Fwd: example sentences in a dictionary

Jenny Green jenny.green at IINET.NET.AU
Sat Oct 23 21:10:49 UTC 2010

> Hi all
> Yes, i agree with Alex. The Arandic language dictionaries are very rich in example sentences which exemplify different senses of words and supply much cultural information etc. However, they are written in 'standard' orthography (sometimes a vexed issue nevertheless) and the dictionaries are aimed at everyone - native speakers, linguists, translators, health workers, school staff etc etc. The reality is that it is difficult enough to get any dictionaries published without imagining that there will be multiple tailor-made versions for different audiences. The use of hyphens is part of the orthographic system, and even though there is variation in their use we have all attempted to formulate rules about them (for example monosyllabic suffixes are not hyphenated whereas multisyllabic ones are).
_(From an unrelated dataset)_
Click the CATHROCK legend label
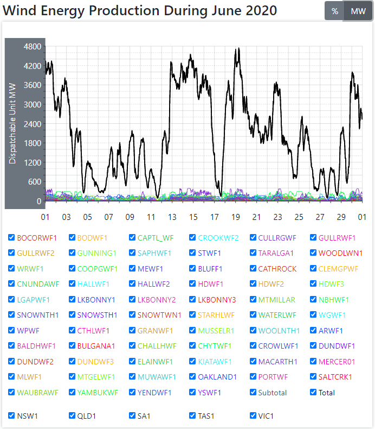[277, 268]
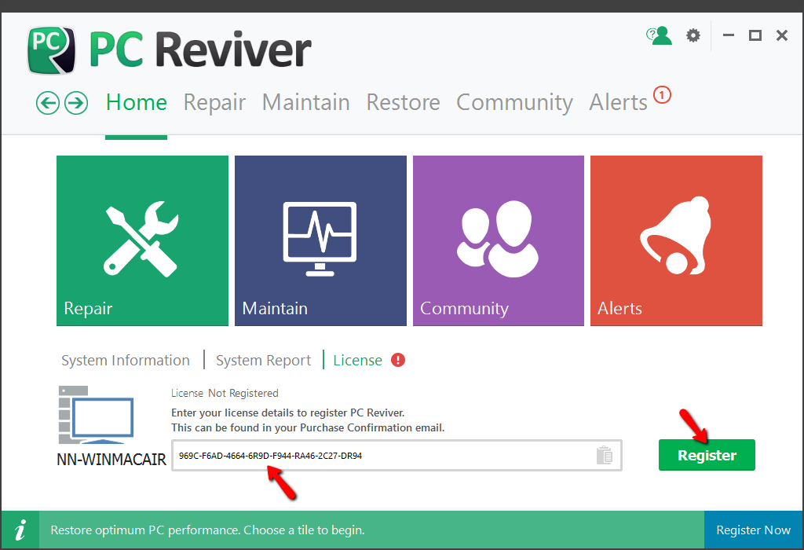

If the voluminous text in these dictionaries had been further segmented orthographically on a morpheme by morpheme basis then the text, i think, would be unreadable, longer, and it would certainly confound attempts to use the dictionary as a standard for teaching vernacular literacy. 
> I reckon anyway...
> Cheers
> Jenny
> On 23/10/2010, at 3:27 PM, Alex Francois wrote:
>> dear all,
>> I entirely agree with Eva and Ruth's points, that example sentences are indispensable in a dictionary.  I could not conceive writing a dictionary without exemplifying each separate sense with at least one example -- ideally taken from spontaneous speech rather than elicitation.
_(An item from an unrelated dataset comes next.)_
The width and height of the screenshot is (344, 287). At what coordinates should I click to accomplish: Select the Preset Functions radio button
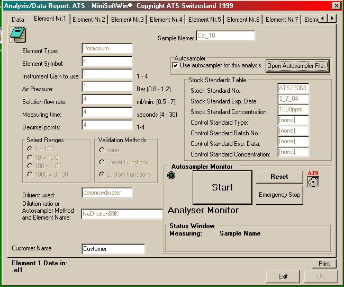[102, 162]
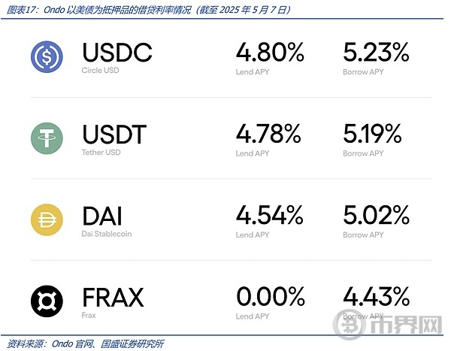The width and height of the screenshot is (451, 351).
Task: Click DAI 5.02% Borrow APY value
Action: (x=376, y=215)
>> However, I think Laura initially asked a different question, which has not been answered fully yet.  Her question was whether example sentences in a dictionary should include the representation of morpheme boundaries [e.g. ni-abad=na i arikawat=na] or not [e.g. niabadna i arikawatna.].  This may seem like a trivial question of formatting, but in some cases (perhaps for some languages more than others) it is a real issue.
>> One dimension which Laura did not mention explicitly, but is relevant at least in the languages I know, is the issue of what audience is the target of the dictionary.  The divide, as I see it, is essentially that linguists would like to see morpheme boundaries specified, including with a refined contrast between affixes and clitics...;   BUT that native speakers (at least in the languages where I work) typically dislike hyphens and '=' signs etc, and would like the forms to appear non-parsed. To some readers, these symbols we use turn out to be as much a hindrance as if we used IPA in the middle of words.
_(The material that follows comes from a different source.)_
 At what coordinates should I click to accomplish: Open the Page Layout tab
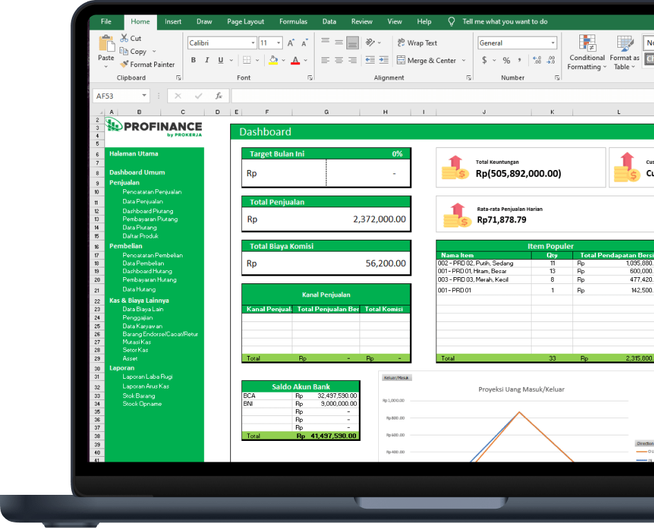click(245, 21)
>> So what may seem to be a sensible answer "Include as much information as you can." is not necessarily the final answer, because "more informative" to the linguist might correlate with "less easy to read" to the native speaker.  Cf. the example cited by Peter Austin.  Peter's suggestion (to have 2 separate solutions, try them out, publish them separately online etc.) may be worth a try, even if it also comes with its own shortcomings in terms of duplicating effort.
>> In a similar way, linguists would like all text collections to include a row of interlinear glosses;   but while this is indeed valuable to the linguist, this is often burdensome to native speakers (or to anthropologists and other non-linguists, for that matter), who are often put off by such formatting choices.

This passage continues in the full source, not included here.